Aim of the exercise
Reproduce all of the material below verbatim, line by line.
# Start of Supplied material
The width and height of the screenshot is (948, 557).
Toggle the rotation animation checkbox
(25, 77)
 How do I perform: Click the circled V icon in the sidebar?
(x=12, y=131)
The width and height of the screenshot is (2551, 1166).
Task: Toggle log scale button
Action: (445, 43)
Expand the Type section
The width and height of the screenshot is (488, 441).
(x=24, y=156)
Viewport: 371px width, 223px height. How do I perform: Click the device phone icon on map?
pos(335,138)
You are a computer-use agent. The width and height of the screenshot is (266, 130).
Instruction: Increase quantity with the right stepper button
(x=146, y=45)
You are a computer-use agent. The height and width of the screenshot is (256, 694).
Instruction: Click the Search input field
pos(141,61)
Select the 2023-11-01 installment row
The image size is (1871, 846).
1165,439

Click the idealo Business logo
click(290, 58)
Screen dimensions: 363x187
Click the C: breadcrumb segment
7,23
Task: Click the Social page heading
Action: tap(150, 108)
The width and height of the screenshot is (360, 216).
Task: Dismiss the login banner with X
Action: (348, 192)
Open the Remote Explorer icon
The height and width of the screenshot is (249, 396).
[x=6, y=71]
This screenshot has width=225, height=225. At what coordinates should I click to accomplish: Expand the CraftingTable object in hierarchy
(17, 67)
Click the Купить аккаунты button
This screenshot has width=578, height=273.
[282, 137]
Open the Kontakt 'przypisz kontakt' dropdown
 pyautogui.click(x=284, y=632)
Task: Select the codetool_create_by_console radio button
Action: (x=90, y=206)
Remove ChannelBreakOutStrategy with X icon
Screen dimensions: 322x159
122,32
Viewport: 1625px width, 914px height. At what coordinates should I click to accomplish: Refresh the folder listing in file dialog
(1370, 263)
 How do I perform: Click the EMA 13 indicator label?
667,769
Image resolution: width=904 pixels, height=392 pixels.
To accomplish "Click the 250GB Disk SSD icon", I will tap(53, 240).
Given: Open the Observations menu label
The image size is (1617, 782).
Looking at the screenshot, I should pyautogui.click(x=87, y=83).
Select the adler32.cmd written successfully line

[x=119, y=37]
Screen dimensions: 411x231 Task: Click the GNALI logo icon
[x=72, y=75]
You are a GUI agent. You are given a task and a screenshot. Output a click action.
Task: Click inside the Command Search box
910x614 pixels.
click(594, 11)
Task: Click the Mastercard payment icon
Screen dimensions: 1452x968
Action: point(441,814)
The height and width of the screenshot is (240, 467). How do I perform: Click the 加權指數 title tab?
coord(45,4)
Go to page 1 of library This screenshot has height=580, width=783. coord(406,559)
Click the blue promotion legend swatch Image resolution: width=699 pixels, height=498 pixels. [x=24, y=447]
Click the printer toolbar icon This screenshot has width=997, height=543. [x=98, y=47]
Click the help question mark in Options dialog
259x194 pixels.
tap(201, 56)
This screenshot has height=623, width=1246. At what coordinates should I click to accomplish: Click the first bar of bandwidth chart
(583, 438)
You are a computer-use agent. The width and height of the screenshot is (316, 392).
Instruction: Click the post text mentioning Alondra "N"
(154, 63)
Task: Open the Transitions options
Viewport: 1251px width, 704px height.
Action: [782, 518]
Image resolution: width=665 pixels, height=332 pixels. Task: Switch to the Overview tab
# End of Supplied material
Task output
The width and height of the screenshot is (948, 557).
Toggle the rotation animation checkbox
(25, 77)
 How do I perform: Click the circled V icon in the sidebar?
(x=12, y=131)
The width and height of the screenshot is (2551, 1166).
Task: Toggle log scale button
Action: (445, 43)
Expand the Type section
The width and height of the screenshot is (488, 441).
(x=24, y=156)
Viewport: 371px width, 223px height. How do I perform: Click the device phone icon on map?
pos(335,138)
You are a computer-use agent. The width and height of the screenshot is (266, 130).
Instruction: Increase quantity with the right stepper button
(x=146, y=45)
You are a computer-use agent. The height and width of the screenshot is (256, 694).
Instruction: Click the Search input field
pos(141,61)
Select the 2023-11-01 installment row
The image size is (1871, 846).
1165,439

Click the idealo Business logo
click(290, 58)
Screen dimensions: 363x187
Click the C: breadcrumb segment
7,23
Task: Click the Social page heading
Action: tap(150, 108)
The width and height of the screenshot is (360, 216).
Task: Dismiss the login banner with X
Action: (348, 192)
Open the Remote Explorer icon
The height and width of the screenshot is (249, 396).
[x=6, y=71]
This screenshot has width=225, height=225. At what coordinates should I click to accomplish: Expand the CraftingTable object in hierarchy
(17, 67)
Click the Купить аккаунты button
This screenshot has width=578, height=273.
[282, 137]
Open the Kontakt 'przypisz kontakt' dropdown
 pyautogui.click(x=284, y=632)
Task: Select the codetool_create_by_console radio button
Action: (x=90, y=206)
Remove ChannelBreakOutStrategy with X icon
Screen dimensions: 322x159
122,32
Viewport: 1625px width, 914px height. At what coordinates should I click to accomplish: Refresh the folder listing in file dialog
(1370, 263)
 How do I perform: Click the EMA 13 indicator label?
667,769
Image resolution: width=904 pixels, height=392 pixels.
To accomplish "Click the 250GB Disk SSD icon", I will tap(53, 240).
Given: Open the Observations menu label
The image size is (1617, 782).
Looking at the screenshot, I should pyautogui.click(x=87, y=83).
Select the adler32.cmd written successfully line

[x=119, y=37]
Screen dimensions: 411x231 Task: Click the GNALI logo icon
[x=72, y=75]
You are a GUI agent. You are given a task and a screenshot. Output a click action.
Task: Click inside the Command Search box
910x614 pixels.
click(594, 11)
Task: Click the Mastercard payment icon
Screen dimensions: 1452x968
Action: point(441,814)
The height and width of the screenshot is (240, 467). How do I perform: Click the 加權指數 title tab?
coord(45,4)
Go to page 1 of library This screenshot has height=580, width=783. coord(406,559)
Click the blue promotion legend swatch Image resolution: width=699 pixels, height=498 pixels. [x=24, y=447]
Click the printer toolbar icon This screenshot has width=997, height=543. [x=98, y=47]
Click the help question mark in Options dialog
259x194 pixels.
tap(201, 56)
This screenshot has height=623, width=1246. At what coordinates should I click to accomplish: Click the first bar of bandwidth chart
(583, 438)
You are a computer-use agent. The width and height of the screenshot is (316, 392).
Instruction: Click the post text mentioning Alondra "N"
(154, 63)
Task: Open the Transitions options
Viewport: 1251px width, 704px height.
Action: [782, 518]
Image resolution: width=665 pixels, height=332 pixels. Task: Switch to the Overview tab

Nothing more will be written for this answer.